WHAT YOU NEED TO DO:
Start at the line in the entries below that contains "How do I perform: Open", stop at the line that contains "Task: Open Withdraw", and output exactly the lines in that span, both ends included.

╔══

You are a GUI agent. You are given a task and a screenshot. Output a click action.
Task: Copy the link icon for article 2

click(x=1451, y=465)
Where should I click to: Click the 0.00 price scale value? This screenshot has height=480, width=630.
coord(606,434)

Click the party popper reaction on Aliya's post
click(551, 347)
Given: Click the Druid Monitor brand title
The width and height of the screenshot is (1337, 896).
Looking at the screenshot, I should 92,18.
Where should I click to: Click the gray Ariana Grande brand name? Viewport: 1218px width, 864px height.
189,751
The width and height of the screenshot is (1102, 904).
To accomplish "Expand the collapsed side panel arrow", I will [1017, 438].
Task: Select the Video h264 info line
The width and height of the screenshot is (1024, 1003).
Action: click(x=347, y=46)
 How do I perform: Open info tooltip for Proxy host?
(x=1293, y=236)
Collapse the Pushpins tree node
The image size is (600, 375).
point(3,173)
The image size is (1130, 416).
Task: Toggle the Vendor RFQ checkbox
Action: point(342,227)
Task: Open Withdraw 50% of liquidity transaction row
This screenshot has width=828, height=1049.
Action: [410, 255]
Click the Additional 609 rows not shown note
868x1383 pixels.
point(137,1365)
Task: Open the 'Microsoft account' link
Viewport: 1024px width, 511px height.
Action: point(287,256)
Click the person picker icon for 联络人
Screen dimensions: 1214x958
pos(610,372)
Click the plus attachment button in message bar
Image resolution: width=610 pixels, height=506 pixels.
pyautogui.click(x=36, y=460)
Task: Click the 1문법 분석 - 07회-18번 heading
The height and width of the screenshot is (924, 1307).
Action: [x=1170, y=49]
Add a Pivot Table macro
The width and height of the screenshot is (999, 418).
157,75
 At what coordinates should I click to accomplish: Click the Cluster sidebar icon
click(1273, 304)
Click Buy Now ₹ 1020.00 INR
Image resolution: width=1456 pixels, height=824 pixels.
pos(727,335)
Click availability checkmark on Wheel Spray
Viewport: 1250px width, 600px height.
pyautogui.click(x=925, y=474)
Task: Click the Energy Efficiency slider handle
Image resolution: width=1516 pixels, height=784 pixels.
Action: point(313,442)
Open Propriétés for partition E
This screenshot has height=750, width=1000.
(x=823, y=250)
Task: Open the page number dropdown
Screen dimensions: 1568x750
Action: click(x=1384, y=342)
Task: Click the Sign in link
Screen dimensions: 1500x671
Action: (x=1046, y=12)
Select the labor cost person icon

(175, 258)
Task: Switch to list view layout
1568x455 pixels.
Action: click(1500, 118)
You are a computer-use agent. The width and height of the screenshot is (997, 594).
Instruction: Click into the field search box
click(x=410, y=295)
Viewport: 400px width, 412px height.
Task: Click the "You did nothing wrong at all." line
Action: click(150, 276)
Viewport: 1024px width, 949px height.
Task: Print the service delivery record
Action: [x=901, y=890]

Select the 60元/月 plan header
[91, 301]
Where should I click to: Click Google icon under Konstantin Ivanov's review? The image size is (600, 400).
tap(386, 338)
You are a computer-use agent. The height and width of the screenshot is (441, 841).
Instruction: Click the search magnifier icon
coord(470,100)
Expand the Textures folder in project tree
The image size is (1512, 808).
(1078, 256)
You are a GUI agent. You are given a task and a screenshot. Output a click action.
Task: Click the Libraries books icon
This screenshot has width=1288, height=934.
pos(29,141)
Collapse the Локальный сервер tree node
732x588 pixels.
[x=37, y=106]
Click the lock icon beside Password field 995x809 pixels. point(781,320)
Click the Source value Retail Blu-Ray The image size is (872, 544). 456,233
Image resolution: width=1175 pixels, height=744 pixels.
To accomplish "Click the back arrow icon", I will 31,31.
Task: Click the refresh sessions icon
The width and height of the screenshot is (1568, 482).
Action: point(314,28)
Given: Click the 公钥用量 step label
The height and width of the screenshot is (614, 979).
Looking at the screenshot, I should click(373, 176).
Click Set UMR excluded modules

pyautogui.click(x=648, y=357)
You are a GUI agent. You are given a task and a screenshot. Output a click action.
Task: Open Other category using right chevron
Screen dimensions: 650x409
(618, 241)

╚══

RESULT BELOW:
 How do I perform: Open info tooltip for Proxy host?
(x=1293, y=236)
Collapse the Pushpins tree node
The image size is (600, 375).
point(3,173)
The image size is (1130, 416).
Task: Toggle the Vendor RFQ checkbox
Action: point(342,227)
Task: Open Withdraw 50% of liquidity transaction row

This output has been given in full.